Crime and horror have also enjoyed a cross-pollination over the years, perhaps most notably in the gialli of the ‘60s and ‘70s. Most mainstream horrors have an element of the detective story about them, as rational explanations are initially sought for the paranormal phenomena on display. These are undertaken either by amateur sleuths (David Warner’s photographer in ‘The Omen’) or professionals (Lee J. Cobb as Detective Kinderman in ‘The Exorcist’).
In most cases, the crime element is secondary to the horror or sci-fi aesthetic. ‘Angel Heart’ is a rare and magnificent exception to the rule, where the dominant aspect is shabby private eye Harry Angel (Mickey Rourke)’s investigation into the disappearance of lounge singer Johnny Favourite; where the incursion into outright horror only occurs once Angel’s case takes him to New Orleans and the backdrop of voodoo and superstition suddenly and frighteningly comes to the forefront.
So pervasive is this shift in tone – not to mention the psychological and metaphysical implications of the denouement – that ‘Angel Heart’ reveals itself as a symphony of horrors. I use the phrase and acknowledge its source – ’Nosferatu: eine Symphonie des Grauens’ (F.W. Murnau, 1922) – advisedly. Murnau gives us Max Schrek, his shadow creeping across the wall, through the celluloid of the film and irreversibly into the popular consciousness. Alan Parker gives us Robert de Niro as Louis Cyphre (I’ll hold off on plot spoilers, but eagle-eyed linguists will have nailed it), casting a shadow of quiet threat and sinister manipulation across the film and, indeed, Harry Angel’s past and present.
If Cyphre is the personification of the deepest and most repressed horrors of Angel’s life (the quest for Johnny Favourite’s whereabouts is also an internal journey, into the depths of Angel’s soul), there are plenty of other – more literal – horrors strewn throughout the film. Eyeballs and hearts turn up where they have no business being; chickens find themselves on the receiving end of far worse than battery farming during a voodoo ritual whose aberrant eroticism is the precursor to an intense and sensual sex scene that, like the movie itself, lurches brutally into very different territory; becomes something disturbing and blood soaked. ‘Angel Heart’, particularly in its final third, is awash with blood.
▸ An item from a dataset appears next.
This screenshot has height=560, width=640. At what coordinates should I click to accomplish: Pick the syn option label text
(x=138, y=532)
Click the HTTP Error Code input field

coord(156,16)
Other images are disconcerting, their meaning often oblique (at least until the final frames): nuns looking up from studious contemplation of the Bibles (a Bible in a parallel scene contains more than just the word of the Lord); footsteps ringing out on cold marble floors; a hand reaching for someone in the crush of a New Year’s Eve celebration; a spray of blood on white tiles; an apartment window bathed in garish red; fans slowly turning; an elevator plummeting down a shadowy lift shaft. The film is as suffused with images of descent as it is with blood.
But for all the grand guignol excesses, Alan Parker achieves a sense of realism in the first half, allowing the more macabre and grotesque nuances of the story to bleed gradually into the film’s aesthetic. The period recreation is grimy and naturalistic. The performances are spot on. De Niro projects menace calmly and efficiently. Rourke wears the mantle of Angel’s rumpled and increasingly desperate persona so completely that it’s one of those remarkable instances in cinema where the actor disappears entirely into the character. In a filmography studded with more great performances than he’s probably given credit for, Harry Angel is arguably his finest moment. That agonising ending, that tearful insistence that “I know who I am” – Rourke brings home the inescapable finality of it.